Fui pai muito cedo (19 anos), não dava para ficar só treinando. Precisava trabalhar para sustentar a filha. Cheguei a passar em um teste, no Etti Jundiaí (atual Paulista), mas meu agente pediu R$ 30 mil para liberar meu passe e não houve acordo. Nessa época, eu jogava na várzea e tinha muito moral na região de Campo Limpo Paulista, Jundiaí, Campinas… Foi aí que o Heleno me descobriu e acertou com a Matonense, em 2000. Foi curioso, ele precisou pagar R$ 1 mil para o meu time da várzea, que havia adiantado esse dinheiro para que eu comprasse fralda e outras coisas para a casa.
A passagem pelo São Paulo ficou marcada pelos dois gols em cima do Juventus, que impediram o rebaixamento do Corinthians no Paulistão de 2004 e geraram até perseguição dos tricolores em relação a você. Arrepende-se dos gols?
Fiz o que achei certo de acordo com a educação que meus pais deram. Não me arrependo nem um pouco.
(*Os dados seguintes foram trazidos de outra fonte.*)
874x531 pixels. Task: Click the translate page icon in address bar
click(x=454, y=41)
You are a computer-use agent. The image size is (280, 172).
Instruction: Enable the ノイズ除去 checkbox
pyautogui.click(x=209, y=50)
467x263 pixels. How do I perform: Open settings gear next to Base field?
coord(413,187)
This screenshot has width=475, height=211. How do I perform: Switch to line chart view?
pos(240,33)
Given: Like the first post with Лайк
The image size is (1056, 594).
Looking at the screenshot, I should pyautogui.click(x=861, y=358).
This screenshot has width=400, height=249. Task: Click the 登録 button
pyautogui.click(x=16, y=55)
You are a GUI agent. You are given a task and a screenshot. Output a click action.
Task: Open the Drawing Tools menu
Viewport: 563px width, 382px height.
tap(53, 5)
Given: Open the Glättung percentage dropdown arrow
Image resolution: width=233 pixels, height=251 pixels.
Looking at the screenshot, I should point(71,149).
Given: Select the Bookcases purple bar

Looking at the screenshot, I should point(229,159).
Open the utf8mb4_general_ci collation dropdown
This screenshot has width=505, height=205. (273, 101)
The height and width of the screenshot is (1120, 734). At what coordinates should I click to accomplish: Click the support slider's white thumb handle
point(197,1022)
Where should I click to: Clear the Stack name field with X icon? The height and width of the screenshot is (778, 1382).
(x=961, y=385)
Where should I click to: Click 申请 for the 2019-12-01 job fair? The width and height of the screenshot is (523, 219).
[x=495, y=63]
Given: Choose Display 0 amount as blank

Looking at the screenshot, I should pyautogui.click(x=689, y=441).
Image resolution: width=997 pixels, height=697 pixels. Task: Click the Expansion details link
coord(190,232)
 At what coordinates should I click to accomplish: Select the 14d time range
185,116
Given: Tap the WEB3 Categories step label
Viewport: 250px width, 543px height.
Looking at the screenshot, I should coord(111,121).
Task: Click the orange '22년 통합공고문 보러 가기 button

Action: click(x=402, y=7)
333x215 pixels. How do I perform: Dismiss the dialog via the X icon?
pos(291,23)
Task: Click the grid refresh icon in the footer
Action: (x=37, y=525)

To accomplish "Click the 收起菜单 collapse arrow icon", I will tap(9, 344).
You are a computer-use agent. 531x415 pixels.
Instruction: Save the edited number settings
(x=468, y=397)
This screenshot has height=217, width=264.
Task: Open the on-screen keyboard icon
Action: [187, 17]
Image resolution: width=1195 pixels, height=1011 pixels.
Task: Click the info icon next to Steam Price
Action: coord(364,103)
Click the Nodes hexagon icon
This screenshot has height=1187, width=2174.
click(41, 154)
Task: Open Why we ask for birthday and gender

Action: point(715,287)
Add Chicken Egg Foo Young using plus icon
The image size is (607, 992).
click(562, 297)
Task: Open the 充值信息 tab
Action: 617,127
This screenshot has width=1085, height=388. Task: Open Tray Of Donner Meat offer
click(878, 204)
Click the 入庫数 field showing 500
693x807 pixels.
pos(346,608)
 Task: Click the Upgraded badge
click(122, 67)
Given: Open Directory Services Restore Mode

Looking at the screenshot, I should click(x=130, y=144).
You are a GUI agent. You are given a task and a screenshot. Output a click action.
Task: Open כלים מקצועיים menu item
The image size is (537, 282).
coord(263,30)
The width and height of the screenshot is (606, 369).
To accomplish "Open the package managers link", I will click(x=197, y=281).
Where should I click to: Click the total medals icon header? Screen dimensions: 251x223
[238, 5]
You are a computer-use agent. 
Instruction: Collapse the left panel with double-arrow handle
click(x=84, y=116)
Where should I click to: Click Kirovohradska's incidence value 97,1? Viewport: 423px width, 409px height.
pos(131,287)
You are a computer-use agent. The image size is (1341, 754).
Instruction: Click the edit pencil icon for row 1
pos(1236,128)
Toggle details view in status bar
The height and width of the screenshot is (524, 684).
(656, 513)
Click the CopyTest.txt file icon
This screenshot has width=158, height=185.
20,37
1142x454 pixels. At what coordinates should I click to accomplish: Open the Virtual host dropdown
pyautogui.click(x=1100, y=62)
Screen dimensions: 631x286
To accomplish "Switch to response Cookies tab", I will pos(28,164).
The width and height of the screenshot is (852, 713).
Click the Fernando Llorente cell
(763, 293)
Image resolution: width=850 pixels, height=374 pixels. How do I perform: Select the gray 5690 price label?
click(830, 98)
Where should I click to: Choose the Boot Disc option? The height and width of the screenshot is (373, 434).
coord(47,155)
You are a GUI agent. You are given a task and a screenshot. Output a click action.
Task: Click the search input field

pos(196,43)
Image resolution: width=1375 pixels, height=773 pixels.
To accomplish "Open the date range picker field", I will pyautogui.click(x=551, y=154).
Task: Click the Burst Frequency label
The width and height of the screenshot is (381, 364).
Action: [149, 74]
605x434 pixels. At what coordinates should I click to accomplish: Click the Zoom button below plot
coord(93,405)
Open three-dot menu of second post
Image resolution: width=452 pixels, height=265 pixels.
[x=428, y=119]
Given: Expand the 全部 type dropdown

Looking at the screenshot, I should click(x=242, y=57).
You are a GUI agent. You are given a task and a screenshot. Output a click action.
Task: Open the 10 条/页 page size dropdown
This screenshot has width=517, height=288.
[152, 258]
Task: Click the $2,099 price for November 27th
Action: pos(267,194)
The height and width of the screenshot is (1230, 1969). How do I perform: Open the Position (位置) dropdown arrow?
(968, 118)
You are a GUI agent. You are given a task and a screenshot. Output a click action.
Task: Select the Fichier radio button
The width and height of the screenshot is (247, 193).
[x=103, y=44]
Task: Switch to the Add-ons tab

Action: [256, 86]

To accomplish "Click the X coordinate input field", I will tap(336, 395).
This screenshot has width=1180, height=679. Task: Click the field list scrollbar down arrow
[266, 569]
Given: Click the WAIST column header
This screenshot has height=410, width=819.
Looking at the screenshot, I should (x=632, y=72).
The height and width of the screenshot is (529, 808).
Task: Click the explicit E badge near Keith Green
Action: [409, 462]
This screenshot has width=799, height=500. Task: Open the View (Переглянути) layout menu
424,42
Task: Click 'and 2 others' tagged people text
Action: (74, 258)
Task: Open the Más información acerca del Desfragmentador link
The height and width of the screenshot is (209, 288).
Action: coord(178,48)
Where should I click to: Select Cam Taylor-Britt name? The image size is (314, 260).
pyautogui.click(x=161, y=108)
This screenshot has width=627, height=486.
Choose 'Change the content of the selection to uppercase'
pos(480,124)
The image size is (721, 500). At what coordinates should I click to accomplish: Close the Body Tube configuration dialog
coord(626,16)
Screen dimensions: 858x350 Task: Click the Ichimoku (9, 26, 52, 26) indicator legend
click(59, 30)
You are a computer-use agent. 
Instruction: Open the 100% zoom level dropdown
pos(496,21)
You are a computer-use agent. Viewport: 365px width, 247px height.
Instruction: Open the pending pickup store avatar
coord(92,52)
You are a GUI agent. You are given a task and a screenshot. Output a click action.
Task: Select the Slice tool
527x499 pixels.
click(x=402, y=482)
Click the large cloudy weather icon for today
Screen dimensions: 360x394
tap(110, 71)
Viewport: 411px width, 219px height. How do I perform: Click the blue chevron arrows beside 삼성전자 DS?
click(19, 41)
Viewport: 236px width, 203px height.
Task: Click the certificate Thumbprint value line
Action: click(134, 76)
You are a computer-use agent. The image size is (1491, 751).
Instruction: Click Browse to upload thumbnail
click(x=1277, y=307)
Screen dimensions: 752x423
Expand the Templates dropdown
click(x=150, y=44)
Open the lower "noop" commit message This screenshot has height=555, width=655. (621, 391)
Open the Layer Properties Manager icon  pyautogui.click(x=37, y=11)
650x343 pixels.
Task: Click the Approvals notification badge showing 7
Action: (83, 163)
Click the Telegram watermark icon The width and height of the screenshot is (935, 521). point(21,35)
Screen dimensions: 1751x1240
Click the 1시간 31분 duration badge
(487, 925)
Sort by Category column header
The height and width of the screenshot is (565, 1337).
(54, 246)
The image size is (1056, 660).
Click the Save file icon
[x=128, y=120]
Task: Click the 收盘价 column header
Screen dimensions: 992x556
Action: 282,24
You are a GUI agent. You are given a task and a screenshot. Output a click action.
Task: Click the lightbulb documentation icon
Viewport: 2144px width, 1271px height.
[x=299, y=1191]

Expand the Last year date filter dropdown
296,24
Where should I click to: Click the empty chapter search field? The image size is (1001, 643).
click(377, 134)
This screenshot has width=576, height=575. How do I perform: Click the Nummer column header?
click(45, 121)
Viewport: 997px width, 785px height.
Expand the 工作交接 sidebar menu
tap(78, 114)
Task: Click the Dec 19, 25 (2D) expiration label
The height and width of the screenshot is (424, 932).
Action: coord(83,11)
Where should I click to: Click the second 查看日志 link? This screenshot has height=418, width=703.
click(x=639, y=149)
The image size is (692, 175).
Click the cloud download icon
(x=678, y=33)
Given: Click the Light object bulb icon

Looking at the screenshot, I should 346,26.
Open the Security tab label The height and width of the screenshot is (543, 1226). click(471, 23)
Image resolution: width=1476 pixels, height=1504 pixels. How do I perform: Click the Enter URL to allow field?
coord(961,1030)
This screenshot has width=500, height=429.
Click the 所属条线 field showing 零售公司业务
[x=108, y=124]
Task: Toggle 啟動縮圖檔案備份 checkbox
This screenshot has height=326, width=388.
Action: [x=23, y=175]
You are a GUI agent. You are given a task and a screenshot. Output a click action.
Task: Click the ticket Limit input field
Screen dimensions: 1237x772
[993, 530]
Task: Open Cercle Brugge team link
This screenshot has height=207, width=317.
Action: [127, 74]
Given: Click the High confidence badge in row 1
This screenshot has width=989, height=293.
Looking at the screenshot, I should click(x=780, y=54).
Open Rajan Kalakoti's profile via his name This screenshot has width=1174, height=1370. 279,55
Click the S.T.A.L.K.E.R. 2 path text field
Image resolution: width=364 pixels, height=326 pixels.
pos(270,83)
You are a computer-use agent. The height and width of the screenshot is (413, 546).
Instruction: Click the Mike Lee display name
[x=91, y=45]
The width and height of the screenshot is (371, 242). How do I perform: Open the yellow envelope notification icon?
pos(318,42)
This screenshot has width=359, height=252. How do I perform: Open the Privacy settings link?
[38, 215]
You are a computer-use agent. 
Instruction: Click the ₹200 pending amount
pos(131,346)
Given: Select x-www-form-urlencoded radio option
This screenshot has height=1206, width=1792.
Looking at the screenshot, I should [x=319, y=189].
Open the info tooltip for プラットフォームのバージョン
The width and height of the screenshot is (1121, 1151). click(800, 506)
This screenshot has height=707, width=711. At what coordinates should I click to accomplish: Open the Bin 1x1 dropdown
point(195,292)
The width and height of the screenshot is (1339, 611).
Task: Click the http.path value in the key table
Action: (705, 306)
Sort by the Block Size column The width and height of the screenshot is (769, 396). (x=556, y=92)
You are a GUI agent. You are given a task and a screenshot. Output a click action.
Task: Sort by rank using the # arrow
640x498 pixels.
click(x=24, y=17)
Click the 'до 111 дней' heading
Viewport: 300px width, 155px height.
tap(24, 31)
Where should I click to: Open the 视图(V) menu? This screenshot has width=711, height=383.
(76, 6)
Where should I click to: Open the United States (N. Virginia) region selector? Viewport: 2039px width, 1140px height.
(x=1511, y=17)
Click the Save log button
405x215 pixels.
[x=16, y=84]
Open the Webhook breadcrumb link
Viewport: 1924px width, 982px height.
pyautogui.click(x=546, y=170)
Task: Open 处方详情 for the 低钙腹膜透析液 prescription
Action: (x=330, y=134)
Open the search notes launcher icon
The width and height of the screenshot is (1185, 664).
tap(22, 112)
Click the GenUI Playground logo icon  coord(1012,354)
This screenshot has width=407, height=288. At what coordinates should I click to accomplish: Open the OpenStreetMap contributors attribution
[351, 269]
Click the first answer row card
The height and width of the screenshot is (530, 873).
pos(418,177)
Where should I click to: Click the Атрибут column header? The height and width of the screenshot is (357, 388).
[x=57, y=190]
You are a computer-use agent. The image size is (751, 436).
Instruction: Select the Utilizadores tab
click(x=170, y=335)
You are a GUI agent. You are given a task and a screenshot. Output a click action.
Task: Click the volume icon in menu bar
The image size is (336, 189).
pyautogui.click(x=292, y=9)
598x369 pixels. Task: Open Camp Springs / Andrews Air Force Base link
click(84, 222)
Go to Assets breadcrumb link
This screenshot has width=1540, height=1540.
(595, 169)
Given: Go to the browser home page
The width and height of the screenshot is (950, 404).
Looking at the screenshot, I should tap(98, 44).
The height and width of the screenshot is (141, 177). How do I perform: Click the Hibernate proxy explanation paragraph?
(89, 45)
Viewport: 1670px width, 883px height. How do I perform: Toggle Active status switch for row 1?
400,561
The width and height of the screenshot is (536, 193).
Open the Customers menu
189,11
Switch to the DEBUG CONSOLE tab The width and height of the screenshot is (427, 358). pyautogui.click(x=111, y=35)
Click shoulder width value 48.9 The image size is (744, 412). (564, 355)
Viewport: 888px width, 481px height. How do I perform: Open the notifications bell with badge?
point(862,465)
Um profissional jamais faria o contrário. Pouca gente sabe, mas o São Paulo sempre foi o clube do meu coração e jogar lá era a realização de um sonho. Um dos melhores momentos da minha carreira foi no São Paulo, no fim de 2004 e no começo de 2005.
Como os corintianos e são-paulinos reagem quando o encontram hoje em dia?
Os corintianos que se lembram me abraçam e tudo mais. Já os são-paulinos também me agradecem pelos títulos que conquistei, mas se recordam dos gols. Mas tudo em tom de brincadeira. Nunca tive maiores problemas com isso, não. Essa rivalidade sadia e sem violência é até gostosa.
Quem é o Grafite fora dos campos?
Um cara caseiro, que adora a família. Já tenho cinco filhos: Maria Luiza, Ana Carolina, Maria Sofia, Maria Cecília e Benício, de oito meses. Já é suficiente para montar um time de futebol de salão. Mas parei. Não quero correr o risco de formar um time de futebol de campo.